_What the task asks_: Write out, character for character, the part that opens with the line containing "Given: Check the" and closes with the line containing "tap(175, 67)", both of those lines included, and omit the pictures from your answer.

_Recorded information_:
============

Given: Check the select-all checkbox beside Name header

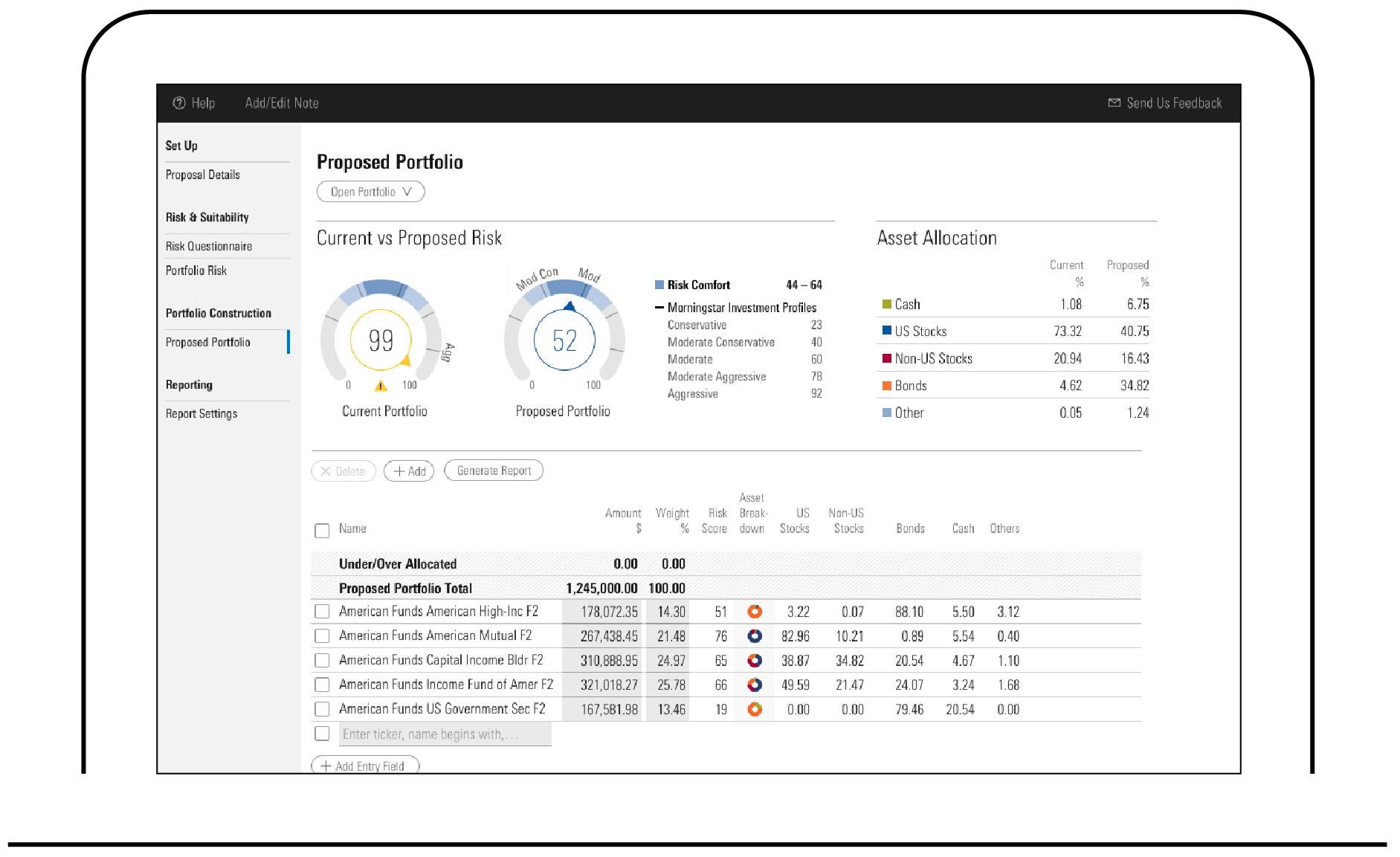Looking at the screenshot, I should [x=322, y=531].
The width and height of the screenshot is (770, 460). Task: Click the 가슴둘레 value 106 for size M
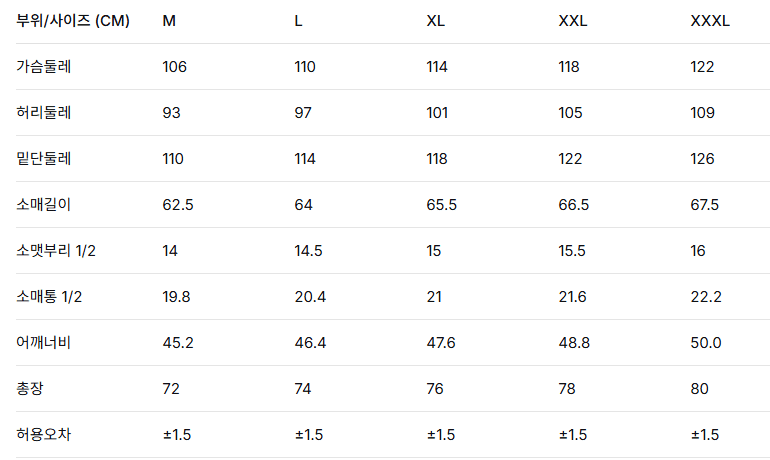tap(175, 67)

============

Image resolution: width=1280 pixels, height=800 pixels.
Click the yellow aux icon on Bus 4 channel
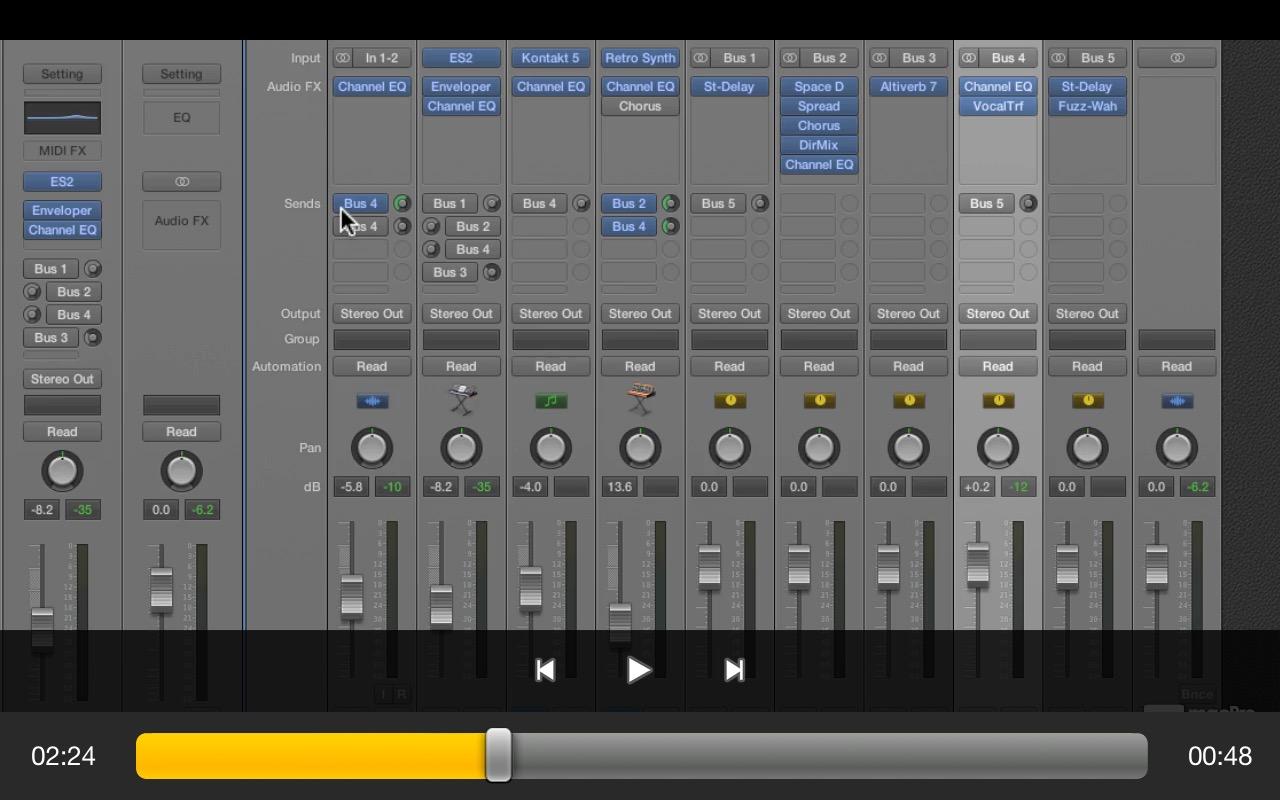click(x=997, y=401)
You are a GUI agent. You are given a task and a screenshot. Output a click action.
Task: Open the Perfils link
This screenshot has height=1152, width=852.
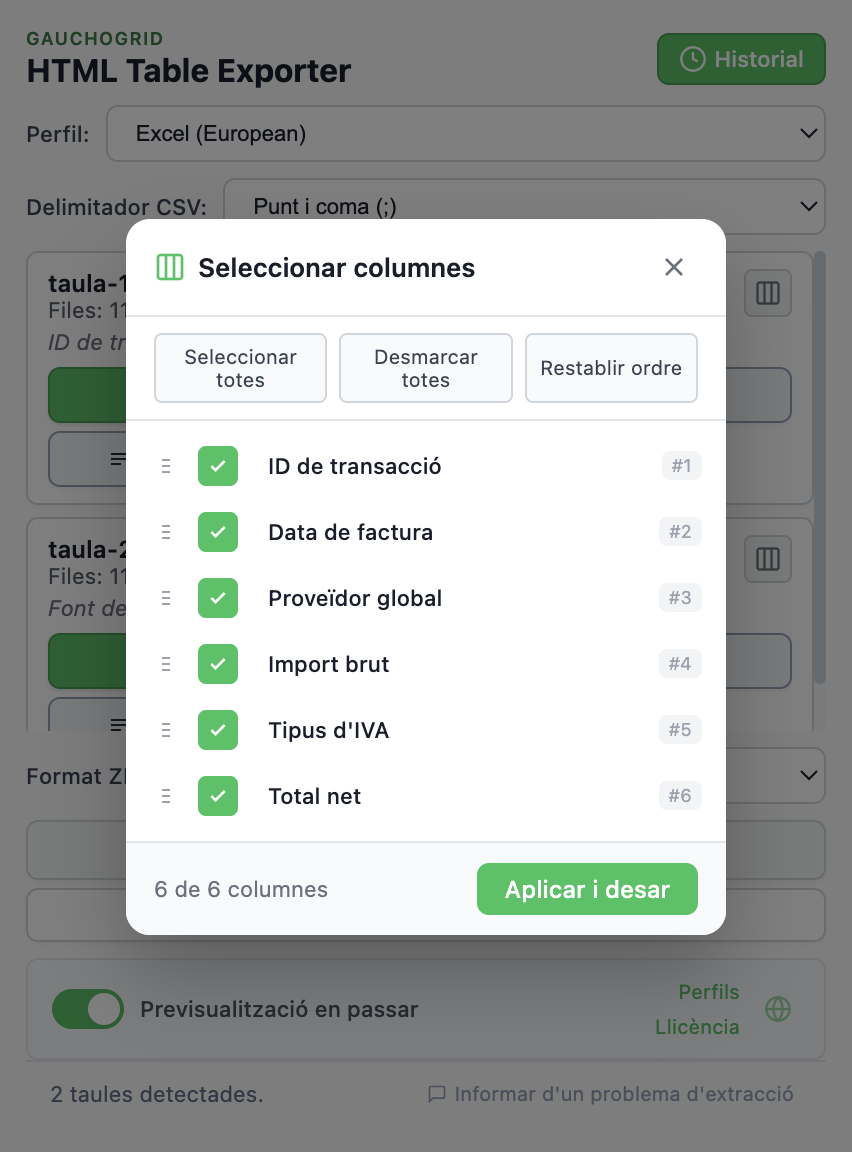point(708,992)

============

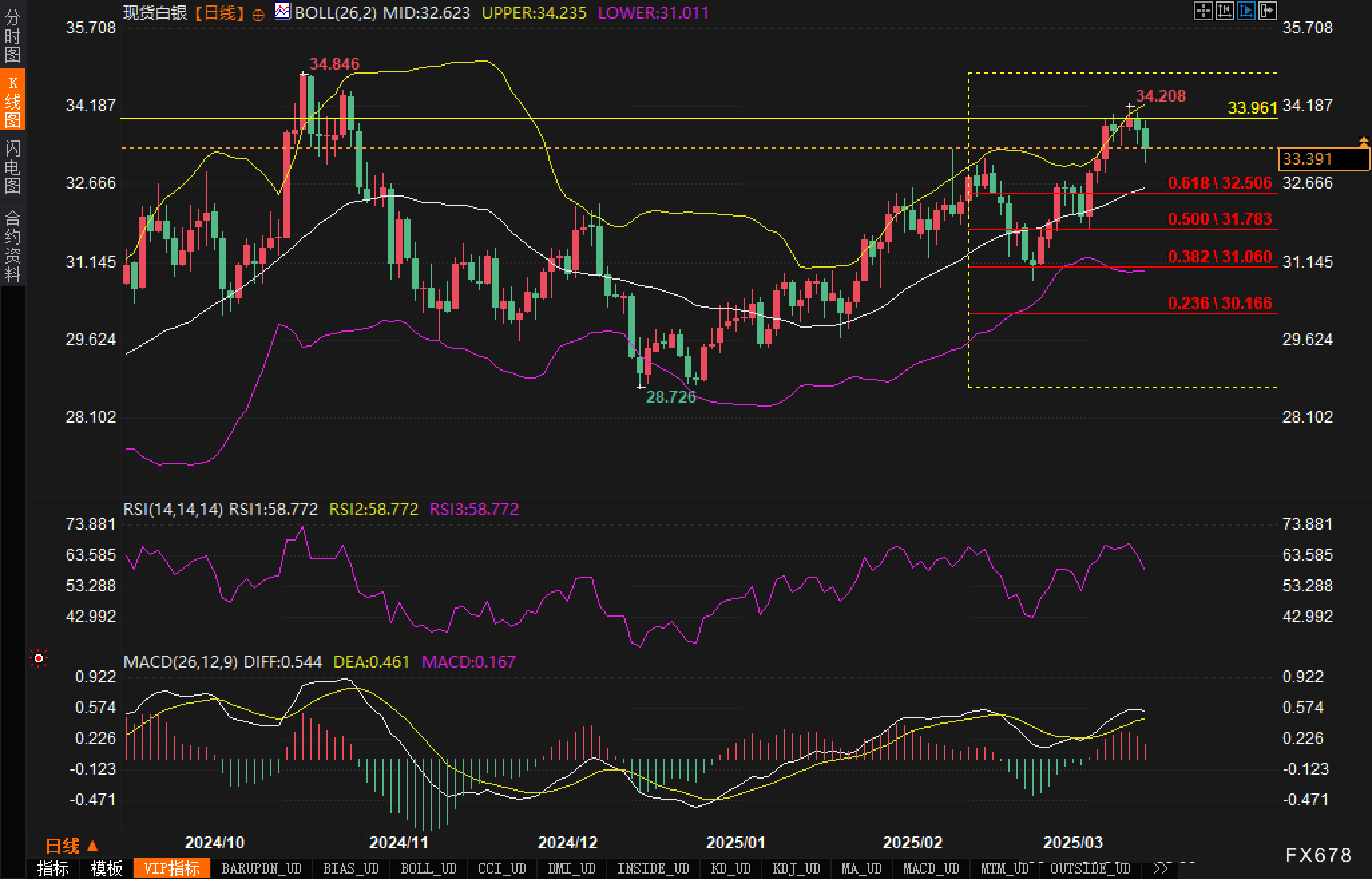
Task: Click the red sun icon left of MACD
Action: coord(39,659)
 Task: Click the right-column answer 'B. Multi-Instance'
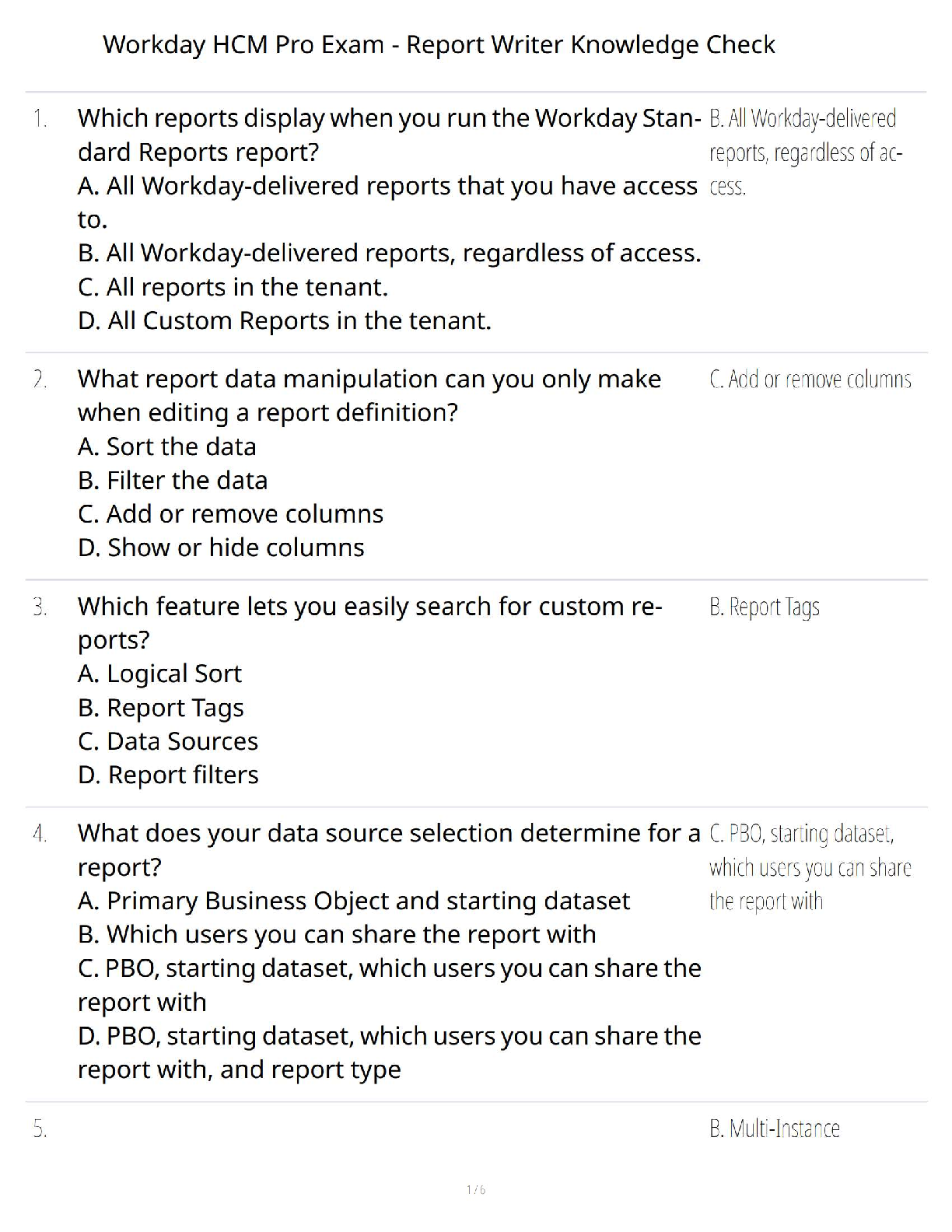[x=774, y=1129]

============

_Correct output_:
Given: Check the select-all checkbox beside Name header

Looking at the screenshot, I should [x=322, y=531].
The width and height of the screenshot is (770, 460). Task: Click the 가슴둘레 value 106 for size M
tap(175, 67)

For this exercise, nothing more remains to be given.